Required work => Of the records that follow, copy only the lines from the line containing "#3 (954, 724)" to the line containing "Závesy a pánty (116, 302)", both included, exactly as written.
>>>
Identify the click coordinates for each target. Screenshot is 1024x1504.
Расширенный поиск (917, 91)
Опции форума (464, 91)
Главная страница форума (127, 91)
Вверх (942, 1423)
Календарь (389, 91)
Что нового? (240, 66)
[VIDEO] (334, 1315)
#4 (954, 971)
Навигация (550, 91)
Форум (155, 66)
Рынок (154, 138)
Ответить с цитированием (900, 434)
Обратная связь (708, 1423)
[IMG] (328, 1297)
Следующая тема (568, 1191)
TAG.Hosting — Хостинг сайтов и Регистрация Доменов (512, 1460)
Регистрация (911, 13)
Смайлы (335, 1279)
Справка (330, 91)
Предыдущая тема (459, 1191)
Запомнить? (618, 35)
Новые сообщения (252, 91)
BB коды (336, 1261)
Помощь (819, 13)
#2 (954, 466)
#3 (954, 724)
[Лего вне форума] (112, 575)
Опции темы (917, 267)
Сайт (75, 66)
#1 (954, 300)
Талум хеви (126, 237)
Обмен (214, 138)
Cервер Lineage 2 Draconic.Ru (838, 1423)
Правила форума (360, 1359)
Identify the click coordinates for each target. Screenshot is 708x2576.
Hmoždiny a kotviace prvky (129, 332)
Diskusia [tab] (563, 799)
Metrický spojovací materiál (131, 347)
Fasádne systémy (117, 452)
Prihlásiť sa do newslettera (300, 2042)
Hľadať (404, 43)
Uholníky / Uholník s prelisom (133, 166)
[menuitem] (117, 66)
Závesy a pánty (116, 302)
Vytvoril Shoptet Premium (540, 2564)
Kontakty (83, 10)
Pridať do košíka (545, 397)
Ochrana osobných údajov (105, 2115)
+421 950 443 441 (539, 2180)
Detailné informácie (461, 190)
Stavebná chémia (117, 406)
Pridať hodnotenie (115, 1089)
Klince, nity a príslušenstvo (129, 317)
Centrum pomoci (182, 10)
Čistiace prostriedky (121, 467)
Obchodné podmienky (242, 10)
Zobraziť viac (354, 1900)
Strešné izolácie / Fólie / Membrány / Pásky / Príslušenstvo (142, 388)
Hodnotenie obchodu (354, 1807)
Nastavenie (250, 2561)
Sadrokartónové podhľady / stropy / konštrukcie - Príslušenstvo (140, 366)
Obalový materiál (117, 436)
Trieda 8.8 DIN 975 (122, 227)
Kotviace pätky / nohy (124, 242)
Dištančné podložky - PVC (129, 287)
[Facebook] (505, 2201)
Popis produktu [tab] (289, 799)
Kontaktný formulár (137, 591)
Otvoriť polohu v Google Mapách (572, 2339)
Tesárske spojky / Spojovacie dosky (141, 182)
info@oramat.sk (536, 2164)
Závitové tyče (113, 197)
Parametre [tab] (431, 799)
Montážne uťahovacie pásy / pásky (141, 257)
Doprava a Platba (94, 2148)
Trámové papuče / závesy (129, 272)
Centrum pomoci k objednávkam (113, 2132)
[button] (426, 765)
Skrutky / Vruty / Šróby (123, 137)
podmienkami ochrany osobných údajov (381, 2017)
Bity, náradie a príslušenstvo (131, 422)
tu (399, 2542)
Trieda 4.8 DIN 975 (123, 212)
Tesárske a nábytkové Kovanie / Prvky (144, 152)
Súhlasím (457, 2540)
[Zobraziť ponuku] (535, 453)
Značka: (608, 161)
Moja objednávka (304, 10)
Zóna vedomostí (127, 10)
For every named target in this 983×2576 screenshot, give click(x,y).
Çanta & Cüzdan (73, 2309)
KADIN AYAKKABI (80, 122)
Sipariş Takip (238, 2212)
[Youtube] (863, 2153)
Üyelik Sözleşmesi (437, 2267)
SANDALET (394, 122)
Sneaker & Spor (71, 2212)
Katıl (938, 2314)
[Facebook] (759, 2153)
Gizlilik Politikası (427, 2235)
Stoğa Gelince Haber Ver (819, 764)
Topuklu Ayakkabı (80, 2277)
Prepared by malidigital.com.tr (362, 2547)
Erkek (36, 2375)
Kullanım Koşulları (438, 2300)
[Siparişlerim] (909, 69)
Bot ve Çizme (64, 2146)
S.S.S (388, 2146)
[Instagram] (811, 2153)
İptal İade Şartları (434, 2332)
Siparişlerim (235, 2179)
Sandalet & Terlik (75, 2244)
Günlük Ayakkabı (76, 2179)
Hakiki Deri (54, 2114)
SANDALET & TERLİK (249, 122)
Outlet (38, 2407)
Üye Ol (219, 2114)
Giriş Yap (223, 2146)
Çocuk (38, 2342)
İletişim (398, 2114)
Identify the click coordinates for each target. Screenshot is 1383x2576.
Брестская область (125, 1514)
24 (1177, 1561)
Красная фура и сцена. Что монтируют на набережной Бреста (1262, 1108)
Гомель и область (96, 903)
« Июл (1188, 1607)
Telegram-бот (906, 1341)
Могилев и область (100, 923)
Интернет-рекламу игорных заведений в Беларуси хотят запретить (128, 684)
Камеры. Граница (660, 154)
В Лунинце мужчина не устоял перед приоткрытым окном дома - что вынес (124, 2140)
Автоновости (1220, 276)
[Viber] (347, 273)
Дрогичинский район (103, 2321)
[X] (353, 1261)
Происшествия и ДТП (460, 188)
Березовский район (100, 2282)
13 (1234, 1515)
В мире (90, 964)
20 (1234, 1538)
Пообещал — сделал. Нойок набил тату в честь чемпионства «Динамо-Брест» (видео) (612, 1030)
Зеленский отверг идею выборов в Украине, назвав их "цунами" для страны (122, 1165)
<<<
Response to this exercise =>
#3 (954, 724)
[Лего вне форума] (112, 575)
Опции темы (917, 267)
Сайт (75, 66)
#1 (954, 300)
Талум хеви (126, 237)
Обмен (214, 138)
Cервер Lineage 2 Draconic.Ru (838, 1423)
Правила форума (360, 1359)
Identify the click coordinates for each target. Screenshot is 708x2576.
Hmoždiny a kotviace prvky (129, 332)
Diskusia [tab] (563, 799)
Metrický spojovací materiál (131, 347)
Fasádne systémy (117, 452)
Prihlásiť sa do newslettera (300, 2042)
Hľadať (404, 43)
Uholníky / Uholník s prelisom (133, 166)
[menuitem] (117, 66)
Závesy a pánty (116, 302)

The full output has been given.